An interpretable neural network model through piecewise linear approximation

• URL: http://arxiv.org/abs/2001.07119v1
• Date: Mon, 20 Jan 2020 14:32:11 GMT
• Title: An interpretable neural network model through piecewise linear approximation
• Authors: Mengzhuo Guo, Qingpeng Zhang, Xiuwu Liao, Daniel Dajun Zeng
• Abstract summary: We propose a hybrid interpretable model that combines a piecewise linear component and a nonlinear component. The first component describes the explicit feature contributions by piecewise linear approximation to increase the expressiveness of the model. The other component uses a multi-layer perceptron to capture feature interactions and implicit nonlinearity, and increase the prediction performance.

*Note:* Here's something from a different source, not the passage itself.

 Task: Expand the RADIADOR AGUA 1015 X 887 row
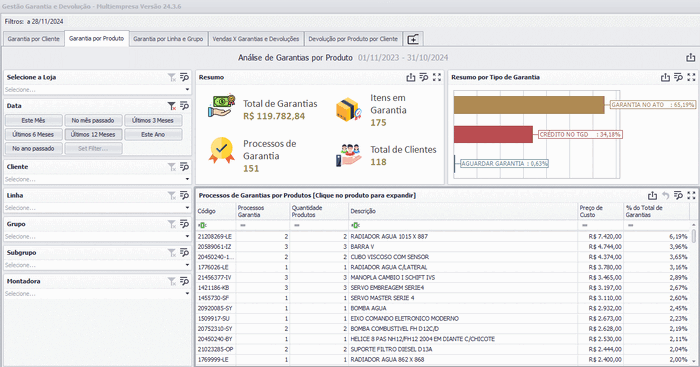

• Score: 7.196650216279683
• License: http://arxiv.org/licenses/nonexclusive-distrib/1.0/
• Abstract: Most existing interpretable methods explain a black-box model in a post-hoc manner, which uses simpler models or data analysis techniques to interpret the predictions after the model is learned. However, they (a) may derive contradictory explanations on the same predictions given different methods and data samples, and (b) focus on using simpler models to provide higher descriptive accuracy at the sacrifice of prediction accuracy. To address these issues, we propose a hybrid interpretable model that combines a piecewise linear component and a nonlinear component. The first component describes the explicit feature contributions by piecewise linear approximation to increase the expressiveness of the model. The other component uses a multi-layer perceptron to capture feature interactions and implicit nonlinearity, and increase the prediction performance. Different from the post-hoc approaches, the interpretability is obtained once the model is learned in the form of feature shapes. We also provide a variant to explore higher-order interactions among features to demonstrate that the proposed model is flexible for adaptation. Experiments demonstrate that the proposed model can achieve good interpretability by describing feature shapes while maintaining state-of-the-art accuracy.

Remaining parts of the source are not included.